### Description of the task
Please extract every line of text from all the entries below, word for word, and leave the pictures out of your answer.

### Pointing records for screenshots and pages

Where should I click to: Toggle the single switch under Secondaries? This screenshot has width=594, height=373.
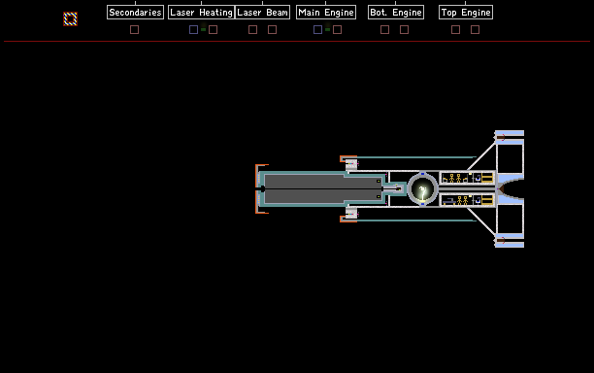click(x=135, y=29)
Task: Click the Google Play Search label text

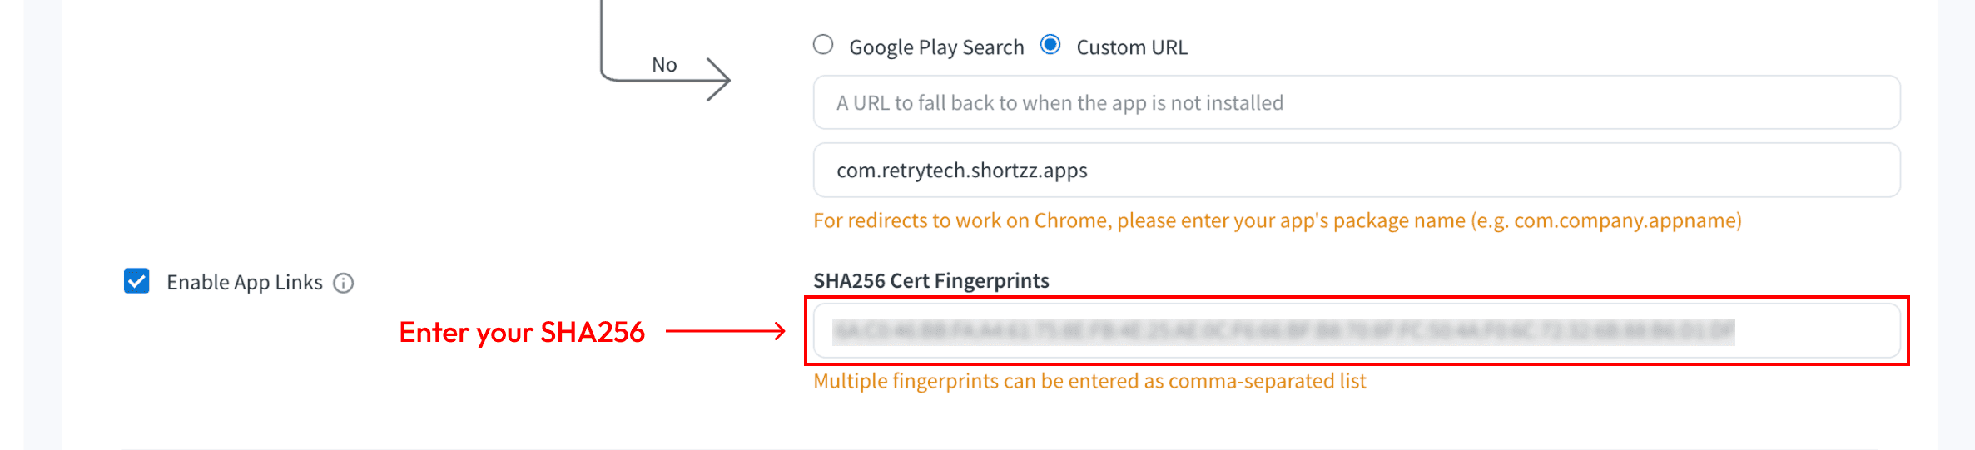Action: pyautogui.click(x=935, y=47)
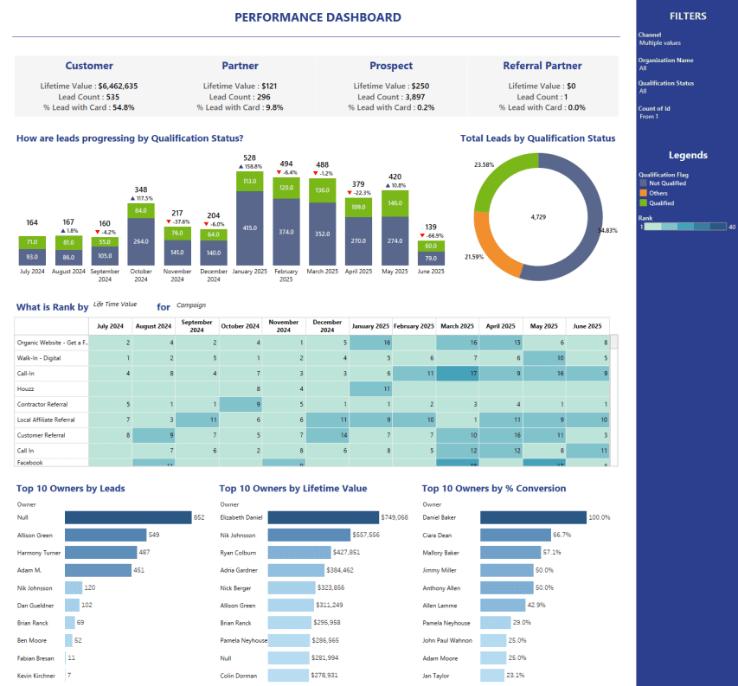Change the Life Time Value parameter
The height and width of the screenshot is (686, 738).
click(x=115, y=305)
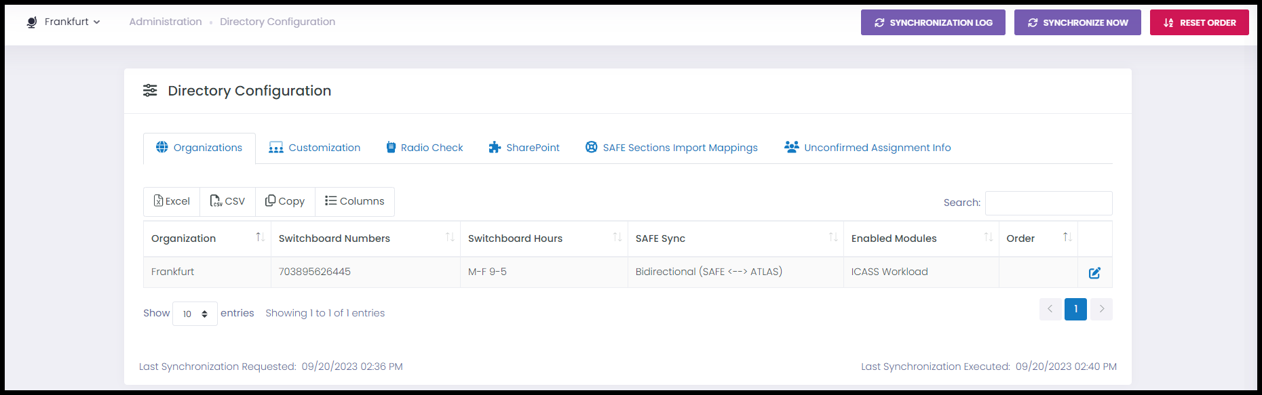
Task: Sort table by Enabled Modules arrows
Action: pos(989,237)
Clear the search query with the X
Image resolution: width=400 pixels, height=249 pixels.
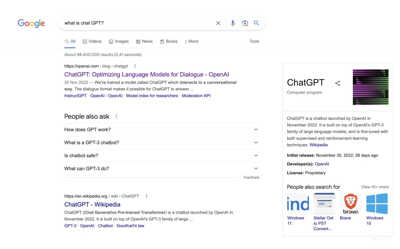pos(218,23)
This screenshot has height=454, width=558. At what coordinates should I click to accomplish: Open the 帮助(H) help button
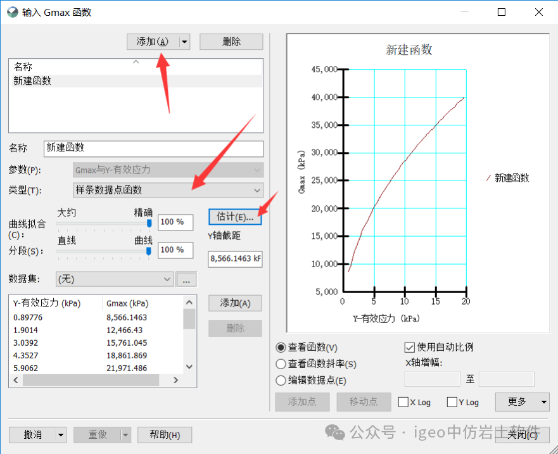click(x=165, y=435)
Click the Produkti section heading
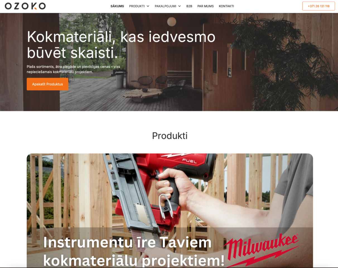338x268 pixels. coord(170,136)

### Reply to the exercise
Where should I click to: Toggle the single switch under Secondaries? This screenshot has width=594, height=373.
click(x=135, y=29)
Task: Click the Google Play Search label text

Action: pyautogui.click(x=935, y=47)
Change the Life Time Value parameter
The height and width of the screenshot is (686, 738).
click(x=115, y=305)
Task: Sort table by Enabled Modules arrows
Action: pos(989,237)
Clear the search query with the X
Image resolution: width=400 pixels, height=249 pixels.
pos(218,23)
This screenshot has height=454, width=558. At what coordinates should I click to accomplish: Open the 帮助(H) help button
click(x=165, y=435)
Click the Produkti section heading
338x268 pixels. coord(170,136)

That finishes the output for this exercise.